Sunday, December 26, 2010

Imagine if India’s Seven Sisters had entered the Red Corridor….


Indian security forces are fighting insurgency, separatist movements and freedom fights in many of its states. Ranging from the North Eastern states commonly known as Seven Sisters to the area of Red Corridor, Indian army is busy fighting multi-front war. And these are the insurgency and separatist movement which even India cannot attribute to ISI. Kashmir freedom struggle is gathering momentum once again. India’s insurgency is a much graver issue than its archrival neighbor, and this is not sparked by religious extremist. Its religious extremists only fan hatred and discontent. 

However, the religion can be held responsible for the discontent due the rotten caste system decreed by the religion. In fact injustice, poverty and the caste system put together are responsible for India’s national security problems. This insurgency is India’s hidden war and is sparked by multiple factors. The insurgents have their objectives clearly drawn; they want to get hold of Indian’s wealth. It is not that they want to push their ideology or force their brand of faith, they want India’s mineral deposits for which they have waged a bloody war which is not of a recent origin. The Bailadila mine raid in 2006 was one of India's most profound strategic losses in the country's protracted battle against its Maoist movement, a militant guerrilla force that has been fighting in one incarnation or another in India's rural backwaters for more than 40 years. 

Maoists had lived in the shadow of India's breakneck modernization. Although it has gotten little attention outside South Asia, for India this is no longer an isolated outbreak of rural unrest, but a full-fledged guerrilla war. Over the past 10 years, some 10,000 people have died and 150,000 more have been driven permanently from their homes by the fighting. Still India finds time and resources to fan and fund internal disturbance in Pakistan’s restive areas. Today, India's GDP is more than five times what it was in 1991. Its major cities are now home to an affluent professional class that commutes in new cars on freshly paved four-lane highways to jobs that didn't exist. But this affluence is not for Indian majority. The area is commonly known as the Red Corridor.

Economic liberalization has not even nudged the lives of the country's bottom 200 million people. India is now one of the most economically stratified societies on the planet; its judicial system remains Byzantine, its political institutions corrupt, its public education and health-care infrastructure anemic. The percentage of people going hungry in India hasn't budged in 20 years, according to this year's U.N. Millennium Development Goals report. New Delhi, Mumbai, and Bangalore now boast gleaming glass-and-steel IT centers and huge engineering projects. But India's vast hinterland remains dirt poor -- nowhere more so than the mining region of India's eastern interior, the part of the country that produces the iron for the buildings and cars, the coal that keeps the lights on in faraway metropolises, and the exotic minerals that go into everything from wind turbines to electric cars to iPads. 

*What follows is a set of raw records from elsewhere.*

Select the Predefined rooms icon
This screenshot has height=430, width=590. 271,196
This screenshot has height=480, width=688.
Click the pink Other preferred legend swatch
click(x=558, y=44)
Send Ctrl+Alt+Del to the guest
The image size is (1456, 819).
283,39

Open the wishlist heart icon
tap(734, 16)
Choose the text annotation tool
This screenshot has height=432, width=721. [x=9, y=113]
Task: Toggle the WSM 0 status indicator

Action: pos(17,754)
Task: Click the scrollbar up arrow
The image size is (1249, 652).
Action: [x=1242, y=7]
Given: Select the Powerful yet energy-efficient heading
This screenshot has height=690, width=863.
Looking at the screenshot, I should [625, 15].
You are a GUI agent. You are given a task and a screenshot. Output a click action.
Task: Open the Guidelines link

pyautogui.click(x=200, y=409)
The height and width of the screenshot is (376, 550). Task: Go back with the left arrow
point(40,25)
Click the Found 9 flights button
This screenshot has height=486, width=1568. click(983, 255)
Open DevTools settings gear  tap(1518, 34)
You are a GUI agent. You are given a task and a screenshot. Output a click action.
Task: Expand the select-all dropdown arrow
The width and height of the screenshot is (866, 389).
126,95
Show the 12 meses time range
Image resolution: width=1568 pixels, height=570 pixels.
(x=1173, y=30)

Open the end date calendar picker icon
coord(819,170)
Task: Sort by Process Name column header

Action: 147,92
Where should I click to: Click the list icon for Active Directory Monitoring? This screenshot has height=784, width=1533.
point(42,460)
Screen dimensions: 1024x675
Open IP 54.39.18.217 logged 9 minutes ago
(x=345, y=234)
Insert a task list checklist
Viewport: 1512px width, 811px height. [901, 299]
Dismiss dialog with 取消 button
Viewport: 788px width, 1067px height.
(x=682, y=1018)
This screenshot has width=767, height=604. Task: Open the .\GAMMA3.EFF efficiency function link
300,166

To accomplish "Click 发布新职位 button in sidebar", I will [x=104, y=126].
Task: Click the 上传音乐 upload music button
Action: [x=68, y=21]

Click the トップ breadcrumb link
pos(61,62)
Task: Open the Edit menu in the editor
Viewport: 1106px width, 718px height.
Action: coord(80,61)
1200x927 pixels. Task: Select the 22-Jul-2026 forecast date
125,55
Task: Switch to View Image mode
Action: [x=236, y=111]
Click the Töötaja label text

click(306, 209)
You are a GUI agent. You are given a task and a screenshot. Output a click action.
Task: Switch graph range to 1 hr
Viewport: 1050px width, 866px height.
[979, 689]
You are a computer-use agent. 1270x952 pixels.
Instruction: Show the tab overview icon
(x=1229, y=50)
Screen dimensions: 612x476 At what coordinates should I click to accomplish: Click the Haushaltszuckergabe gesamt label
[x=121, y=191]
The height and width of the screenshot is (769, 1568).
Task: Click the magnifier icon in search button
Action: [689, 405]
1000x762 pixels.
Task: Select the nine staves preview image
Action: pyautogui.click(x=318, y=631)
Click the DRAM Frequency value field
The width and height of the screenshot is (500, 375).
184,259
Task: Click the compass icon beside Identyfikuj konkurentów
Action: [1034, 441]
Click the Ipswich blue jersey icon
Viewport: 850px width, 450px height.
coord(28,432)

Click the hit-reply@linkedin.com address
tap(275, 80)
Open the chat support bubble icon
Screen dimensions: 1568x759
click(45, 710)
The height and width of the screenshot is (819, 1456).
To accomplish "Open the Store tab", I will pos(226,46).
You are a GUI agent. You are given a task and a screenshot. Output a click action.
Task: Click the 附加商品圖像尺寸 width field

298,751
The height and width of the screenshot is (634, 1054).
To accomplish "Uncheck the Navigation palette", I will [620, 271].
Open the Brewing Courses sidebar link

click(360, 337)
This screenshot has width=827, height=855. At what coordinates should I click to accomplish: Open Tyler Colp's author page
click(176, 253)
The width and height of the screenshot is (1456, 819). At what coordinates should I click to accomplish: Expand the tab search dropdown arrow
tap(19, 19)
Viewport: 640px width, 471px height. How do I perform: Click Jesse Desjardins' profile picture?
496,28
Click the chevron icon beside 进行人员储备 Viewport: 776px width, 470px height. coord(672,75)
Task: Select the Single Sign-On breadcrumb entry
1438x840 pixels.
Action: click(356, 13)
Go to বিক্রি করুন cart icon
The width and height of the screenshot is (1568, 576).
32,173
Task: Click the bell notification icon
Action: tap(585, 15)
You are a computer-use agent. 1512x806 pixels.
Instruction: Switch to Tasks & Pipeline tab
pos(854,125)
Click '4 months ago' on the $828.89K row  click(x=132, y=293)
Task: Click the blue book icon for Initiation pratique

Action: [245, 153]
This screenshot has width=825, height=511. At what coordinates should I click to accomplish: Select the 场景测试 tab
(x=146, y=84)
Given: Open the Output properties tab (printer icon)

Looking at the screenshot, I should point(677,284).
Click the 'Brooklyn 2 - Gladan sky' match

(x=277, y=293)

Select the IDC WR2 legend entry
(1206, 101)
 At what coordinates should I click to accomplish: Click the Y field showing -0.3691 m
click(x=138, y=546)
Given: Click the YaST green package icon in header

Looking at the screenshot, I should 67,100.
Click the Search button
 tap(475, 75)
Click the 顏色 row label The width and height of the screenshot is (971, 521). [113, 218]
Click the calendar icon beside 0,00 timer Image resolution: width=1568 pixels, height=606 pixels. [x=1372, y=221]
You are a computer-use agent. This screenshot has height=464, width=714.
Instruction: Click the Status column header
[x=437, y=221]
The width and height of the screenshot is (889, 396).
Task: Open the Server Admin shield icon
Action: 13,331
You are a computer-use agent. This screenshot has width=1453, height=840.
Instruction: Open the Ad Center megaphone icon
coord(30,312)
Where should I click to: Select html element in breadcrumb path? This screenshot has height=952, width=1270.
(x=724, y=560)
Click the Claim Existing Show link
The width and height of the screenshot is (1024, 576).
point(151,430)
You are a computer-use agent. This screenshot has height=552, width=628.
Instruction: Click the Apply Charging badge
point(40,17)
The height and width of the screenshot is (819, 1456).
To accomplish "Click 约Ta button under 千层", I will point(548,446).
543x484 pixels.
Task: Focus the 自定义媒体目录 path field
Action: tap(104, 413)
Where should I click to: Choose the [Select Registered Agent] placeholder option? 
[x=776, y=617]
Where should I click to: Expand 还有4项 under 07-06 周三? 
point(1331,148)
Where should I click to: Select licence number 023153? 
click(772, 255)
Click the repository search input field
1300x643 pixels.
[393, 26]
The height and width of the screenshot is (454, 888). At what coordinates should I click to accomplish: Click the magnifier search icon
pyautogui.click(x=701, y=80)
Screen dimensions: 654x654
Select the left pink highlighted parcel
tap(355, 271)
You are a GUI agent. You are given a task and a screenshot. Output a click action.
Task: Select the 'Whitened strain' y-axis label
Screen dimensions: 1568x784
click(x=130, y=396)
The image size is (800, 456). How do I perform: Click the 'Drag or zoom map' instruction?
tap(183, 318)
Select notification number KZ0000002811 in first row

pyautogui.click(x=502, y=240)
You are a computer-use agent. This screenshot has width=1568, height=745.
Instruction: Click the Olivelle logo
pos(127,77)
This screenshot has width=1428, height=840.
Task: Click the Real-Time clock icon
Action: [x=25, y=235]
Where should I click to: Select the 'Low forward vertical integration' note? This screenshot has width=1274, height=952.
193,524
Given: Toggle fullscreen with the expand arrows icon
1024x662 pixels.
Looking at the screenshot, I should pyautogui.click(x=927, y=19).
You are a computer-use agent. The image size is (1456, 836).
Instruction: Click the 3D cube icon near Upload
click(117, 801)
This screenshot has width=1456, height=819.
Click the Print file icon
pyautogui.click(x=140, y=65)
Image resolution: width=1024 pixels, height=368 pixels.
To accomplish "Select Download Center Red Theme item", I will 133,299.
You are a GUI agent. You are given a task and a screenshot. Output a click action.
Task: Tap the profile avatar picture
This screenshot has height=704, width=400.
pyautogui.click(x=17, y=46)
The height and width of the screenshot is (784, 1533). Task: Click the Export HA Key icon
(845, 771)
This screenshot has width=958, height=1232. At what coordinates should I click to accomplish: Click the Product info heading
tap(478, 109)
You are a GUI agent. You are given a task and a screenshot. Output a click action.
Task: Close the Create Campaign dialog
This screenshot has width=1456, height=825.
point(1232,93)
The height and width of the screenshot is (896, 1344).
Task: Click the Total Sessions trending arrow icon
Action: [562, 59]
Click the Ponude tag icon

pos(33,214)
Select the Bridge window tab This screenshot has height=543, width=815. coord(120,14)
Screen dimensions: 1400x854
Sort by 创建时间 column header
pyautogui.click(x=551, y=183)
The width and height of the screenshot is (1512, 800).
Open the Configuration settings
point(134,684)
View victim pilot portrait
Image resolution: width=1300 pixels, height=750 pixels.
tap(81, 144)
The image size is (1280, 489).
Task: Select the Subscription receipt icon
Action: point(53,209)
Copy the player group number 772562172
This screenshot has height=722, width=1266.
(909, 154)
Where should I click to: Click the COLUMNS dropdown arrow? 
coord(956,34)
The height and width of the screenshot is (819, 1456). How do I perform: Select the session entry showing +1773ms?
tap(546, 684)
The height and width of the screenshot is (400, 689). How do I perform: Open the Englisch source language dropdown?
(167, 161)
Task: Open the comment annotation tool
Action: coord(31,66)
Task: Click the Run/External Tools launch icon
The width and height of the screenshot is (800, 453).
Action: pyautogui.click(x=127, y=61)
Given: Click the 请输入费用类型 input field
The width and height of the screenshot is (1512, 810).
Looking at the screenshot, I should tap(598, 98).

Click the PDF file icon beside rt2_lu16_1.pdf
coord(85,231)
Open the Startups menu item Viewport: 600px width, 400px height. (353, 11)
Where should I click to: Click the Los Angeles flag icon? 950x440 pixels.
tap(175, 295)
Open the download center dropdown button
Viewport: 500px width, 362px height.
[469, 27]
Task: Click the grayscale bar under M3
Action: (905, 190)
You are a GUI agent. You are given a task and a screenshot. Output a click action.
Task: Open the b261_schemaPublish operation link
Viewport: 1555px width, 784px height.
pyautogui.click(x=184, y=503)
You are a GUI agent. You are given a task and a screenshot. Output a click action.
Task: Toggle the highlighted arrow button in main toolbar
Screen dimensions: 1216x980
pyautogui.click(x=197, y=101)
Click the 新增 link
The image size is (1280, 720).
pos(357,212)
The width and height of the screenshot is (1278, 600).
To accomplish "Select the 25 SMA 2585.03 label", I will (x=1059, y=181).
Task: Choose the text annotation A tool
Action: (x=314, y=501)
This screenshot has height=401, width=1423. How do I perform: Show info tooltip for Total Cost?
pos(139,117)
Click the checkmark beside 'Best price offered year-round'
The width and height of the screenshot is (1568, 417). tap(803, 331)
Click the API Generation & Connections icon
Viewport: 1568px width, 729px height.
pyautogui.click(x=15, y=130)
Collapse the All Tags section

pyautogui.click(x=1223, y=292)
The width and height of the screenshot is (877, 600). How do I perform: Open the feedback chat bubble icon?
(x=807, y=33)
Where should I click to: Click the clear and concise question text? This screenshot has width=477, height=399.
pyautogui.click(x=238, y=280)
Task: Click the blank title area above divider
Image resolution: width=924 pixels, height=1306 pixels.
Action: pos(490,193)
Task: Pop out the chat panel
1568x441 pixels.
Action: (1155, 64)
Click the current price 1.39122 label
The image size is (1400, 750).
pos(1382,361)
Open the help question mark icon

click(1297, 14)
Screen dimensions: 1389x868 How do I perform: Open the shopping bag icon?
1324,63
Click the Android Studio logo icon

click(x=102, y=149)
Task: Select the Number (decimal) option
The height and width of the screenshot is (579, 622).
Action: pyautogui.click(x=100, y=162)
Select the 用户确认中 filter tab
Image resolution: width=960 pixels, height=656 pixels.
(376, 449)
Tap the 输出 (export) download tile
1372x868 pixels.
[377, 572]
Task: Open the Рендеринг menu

The Seven Sisters of India are the seven relatively unexplored and isolated Indian states -- Assam, Nagaland, Tripura, Meghalaya, Manipur, Mizoram and Arunachal Pradesh -- which for many years was closed to foreigners. This land, better known to the world as the North-Eastern region of India, borders China, Tibet, Bhutan, Bangladesh, and Myanmar. India's remote northeast, the area comprising the seven states stretching from Tibet in the north to Myanmar (Burma) in the south, among them Nagaland, Meghalaya, and Assam. In this area, rarely visited by foreigners, peoples scarcely known to the Western world continue a way of life steeped in ancient ritual.

Extensive, complex patterns of violence continues in the seven states of northeastern India. The main insurgent groups in the northeast include two factions of the National Socialist Council of Nagaland (NSCN) in Nagaland; Meitei extremists in Manipur; and the all Tripura Tiger Force (ATTF) and the National Liberation Front of Tripura (NLFT) in Tripura. The proclaimed object of many of these groups is to break out of the Indian union, creating new, independent nations.

Their stated grievances against the Indian Government range from charges of neglect and indifference to the endemic poverty of the region, to allegations of active discrimination against the tribal and non-tribal peoples of the region by the center. The separatists are not expected to settle at less than separation from the Indian union. 

Imagine if the insurgents of Red Corridor, who are essentially fighting the discriminative system has joined hands with the separatists of the Seven Sisters. This would be the biggest nightmare for India’s security apparatus.